-------- TEXTO --------

A primeira faixa do LP “Pelas Esquinas de Ipanema” fez algum sucesso quando lançada e depois acabou esquecida. Um protesto ecológico de Erasmo num rock suave típico dos anos 1970. Que demonstra as preocupações com meio ambiente e sociedade que o artista mantinha.

– Pega na Mentira (1981)

Erasmo ensaiou uma guinada para sua persona puro pop de rádio com o álbum “Erasmo Carlos Convida”, de 1980, em que ele fazia duetos com convidados. Logo depois, lançou esta música que foi um dos mais pegajosos sucessos nacionais, com versos como “Zico tá no Vasco… Com Pelé”. Antecipando fake news em cerca de 40 anos.

– Mulher (Sexo Frágil) (1981)

O álbum “Mulher” era nitidamente inspirado no “Double Fantasy” que John Lennon lançou dois meses antes de sua morte em parceria com a esposa Yoko Ono em 1980. Erasmo não teve a esposa Narinha como parceira (a não ser na foto da capa), mas encarnou a ideia de um artista maduro, na meia-idade, que abandonava de vez aquele machão durão dos anos 1960. Com sensibilidade, Erasmo demonstra nesta canção uma dedicação e respeito às mulheres.

-------- REGISTROS FORNECIDOS --------

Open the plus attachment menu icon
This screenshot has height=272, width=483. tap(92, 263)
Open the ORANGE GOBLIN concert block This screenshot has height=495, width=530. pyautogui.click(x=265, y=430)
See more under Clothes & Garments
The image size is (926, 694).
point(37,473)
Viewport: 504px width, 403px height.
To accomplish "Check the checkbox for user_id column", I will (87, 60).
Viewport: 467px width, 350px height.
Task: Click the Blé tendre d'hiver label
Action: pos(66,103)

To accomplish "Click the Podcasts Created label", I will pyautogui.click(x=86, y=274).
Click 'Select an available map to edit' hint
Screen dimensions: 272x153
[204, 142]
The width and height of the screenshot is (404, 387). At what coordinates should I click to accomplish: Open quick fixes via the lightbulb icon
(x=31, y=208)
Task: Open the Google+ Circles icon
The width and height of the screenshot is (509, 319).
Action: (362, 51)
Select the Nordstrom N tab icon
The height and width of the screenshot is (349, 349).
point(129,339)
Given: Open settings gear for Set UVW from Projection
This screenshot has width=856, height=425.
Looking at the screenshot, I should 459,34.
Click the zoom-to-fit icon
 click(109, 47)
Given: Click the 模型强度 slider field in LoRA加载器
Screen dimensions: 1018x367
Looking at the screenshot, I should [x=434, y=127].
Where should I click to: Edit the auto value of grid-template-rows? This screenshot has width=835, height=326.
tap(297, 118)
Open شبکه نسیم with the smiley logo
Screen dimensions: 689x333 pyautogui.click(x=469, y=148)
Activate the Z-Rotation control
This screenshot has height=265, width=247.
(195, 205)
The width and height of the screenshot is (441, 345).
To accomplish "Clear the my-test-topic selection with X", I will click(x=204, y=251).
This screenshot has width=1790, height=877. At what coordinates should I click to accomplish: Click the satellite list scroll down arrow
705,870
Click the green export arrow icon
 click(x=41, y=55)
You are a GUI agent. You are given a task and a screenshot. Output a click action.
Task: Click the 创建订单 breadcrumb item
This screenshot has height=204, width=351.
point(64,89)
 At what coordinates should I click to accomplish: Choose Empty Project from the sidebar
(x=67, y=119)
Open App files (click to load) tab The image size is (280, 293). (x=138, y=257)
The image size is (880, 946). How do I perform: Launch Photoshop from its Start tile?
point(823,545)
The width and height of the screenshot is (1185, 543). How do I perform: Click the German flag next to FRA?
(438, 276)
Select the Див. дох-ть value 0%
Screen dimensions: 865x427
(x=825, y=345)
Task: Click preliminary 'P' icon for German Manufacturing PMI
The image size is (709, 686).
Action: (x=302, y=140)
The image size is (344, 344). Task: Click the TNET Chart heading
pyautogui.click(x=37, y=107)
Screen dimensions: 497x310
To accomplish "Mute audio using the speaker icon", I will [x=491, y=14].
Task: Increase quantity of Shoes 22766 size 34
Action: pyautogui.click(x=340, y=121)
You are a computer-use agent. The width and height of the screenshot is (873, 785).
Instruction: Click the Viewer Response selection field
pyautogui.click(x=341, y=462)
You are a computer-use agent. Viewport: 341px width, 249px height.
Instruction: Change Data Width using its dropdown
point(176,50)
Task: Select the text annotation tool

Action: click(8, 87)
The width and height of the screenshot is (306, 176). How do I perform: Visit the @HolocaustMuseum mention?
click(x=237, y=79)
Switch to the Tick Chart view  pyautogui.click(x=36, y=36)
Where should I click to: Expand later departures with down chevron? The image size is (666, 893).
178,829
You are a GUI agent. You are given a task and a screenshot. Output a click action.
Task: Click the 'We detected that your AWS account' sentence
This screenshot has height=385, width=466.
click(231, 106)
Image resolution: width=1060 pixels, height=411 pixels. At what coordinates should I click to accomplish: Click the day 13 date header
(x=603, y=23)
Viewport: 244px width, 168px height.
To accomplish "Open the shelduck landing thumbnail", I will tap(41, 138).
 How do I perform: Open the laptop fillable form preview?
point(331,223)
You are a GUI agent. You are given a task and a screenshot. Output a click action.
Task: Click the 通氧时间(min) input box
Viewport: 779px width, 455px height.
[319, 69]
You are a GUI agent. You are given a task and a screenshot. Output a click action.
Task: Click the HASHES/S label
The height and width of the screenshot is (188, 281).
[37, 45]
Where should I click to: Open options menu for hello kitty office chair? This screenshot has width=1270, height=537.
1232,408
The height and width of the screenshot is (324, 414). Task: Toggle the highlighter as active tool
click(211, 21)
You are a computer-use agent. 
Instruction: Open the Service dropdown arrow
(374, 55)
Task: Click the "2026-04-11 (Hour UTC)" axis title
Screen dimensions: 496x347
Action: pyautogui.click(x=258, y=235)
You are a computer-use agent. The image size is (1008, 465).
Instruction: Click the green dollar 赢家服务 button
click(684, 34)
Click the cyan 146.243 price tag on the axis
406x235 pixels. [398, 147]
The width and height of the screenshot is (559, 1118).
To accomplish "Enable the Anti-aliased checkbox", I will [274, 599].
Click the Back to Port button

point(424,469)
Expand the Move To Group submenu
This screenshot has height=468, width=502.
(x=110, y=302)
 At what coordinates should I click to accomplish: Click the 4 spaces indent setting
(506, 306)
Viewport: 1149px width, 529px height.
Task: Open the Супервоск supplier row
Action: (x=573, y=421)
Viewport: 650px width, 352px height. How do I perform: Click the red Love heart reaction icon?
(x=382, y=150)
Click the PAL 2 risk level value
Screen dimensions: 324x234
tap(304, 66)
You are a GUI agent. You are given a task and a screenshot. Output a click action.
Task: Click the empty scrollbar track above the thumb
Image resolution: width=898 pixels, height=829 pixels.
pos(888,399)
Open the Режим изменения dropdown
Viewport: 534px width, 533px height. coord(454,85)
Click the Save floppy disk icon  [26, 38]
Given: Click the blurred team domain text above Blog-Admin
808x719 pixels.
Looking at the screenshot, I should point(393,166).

--------

_EXERCÍCIOS PROPOSTOS:_
1. De acordo com o texto sobre Erasmo Carlos, por que a primeira faixa do LP “Pelas Esquinas de Ipanema” demonstra as preocupações do artista com meio ambiente e sociedade?
2. Edite o trecho do texto sobre Erasmo Carlos que começa nas palavras "A primeira faixa" e termina após "de 40 anos.", trocando "rock suave" por "rock leve".

_RESULTADOS:_
1. Porque a faixa é um protesto ecológico de Erasmo, feito num rock suave típico dos anos 1970.

2.
A primeira faixa do LP “Pelas Esquinas de Ipanema” fez algum sucesso quando lançada e depois acabou esquecida. Um protesto ecológico de Erasmo num rock leve típico dos anos 1970. Que demonstra as preocupações com meio ambiente e sociedade que o artista mantinha.

– Pega na Mentira (1981)

Erasmo ensaiou uma guinada para sua persona puro pop de rádio com o álbum “Erasmo Carlos Convida”, de 1980, em que ele fazia duetos com convidados. Logo depois, lançou esta música que foi um dos mais pegajosos sucessos nacionais, com versos como “Zico tá no Vasco… Com Pelé”. Antecipando fake news em cerca de 40 anos.